Unkomplizierte Blasenentzündungen
Expertengremium empfiehlt pflanzliche Senföle als Mittel der Wahl
Antibiotikaresistenzen stellen Ärzte aus Klinik und Praxis vor immer größere Herausforderungen: Was tun, wenn die einstige Wunderwaffe gegen Bakterien keine Wirkung mehr zeigt?

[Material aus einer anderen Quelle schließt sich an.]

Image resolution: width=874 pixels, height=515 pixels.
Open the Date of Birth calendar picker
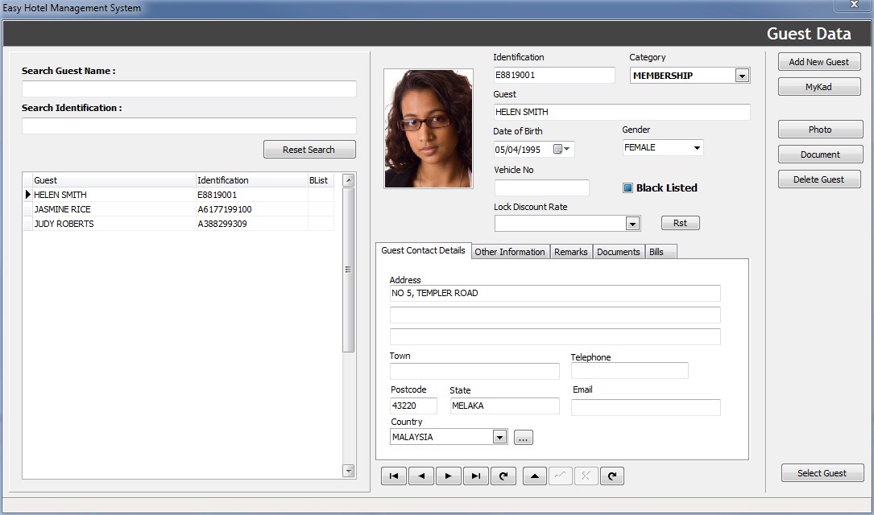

Um der bedrohlichen Resistenzentwicklung entgegenzuwirken, sprechen sich die Autoren der für Ärzte wichtigen Leitlinie „unkomplizierte Harnwegsinfektionen“ seit 2017 für neue Behandlungsstrategien ohne Antibiotika aus. Bei häufig wiederkehrenden Blasenentzündungen werden dort auch Arzneipflanzen empfohlen.
„Akute Blasenentzündungen können mit pflanzlichen Senfölen wirkungsvoll und nebenwirkungsarm behandelt werden, daher empfehlen wir deren Einsatz bei unkomplizierten Blasenentzündungen als Mittel der Wahl“, so der Konsens eines interdisziplinären Expertentreffens deutscher und Schweizer Ärzte, Wissenschaftler und Apotheker Ende 2018 in Frankfurt am Main.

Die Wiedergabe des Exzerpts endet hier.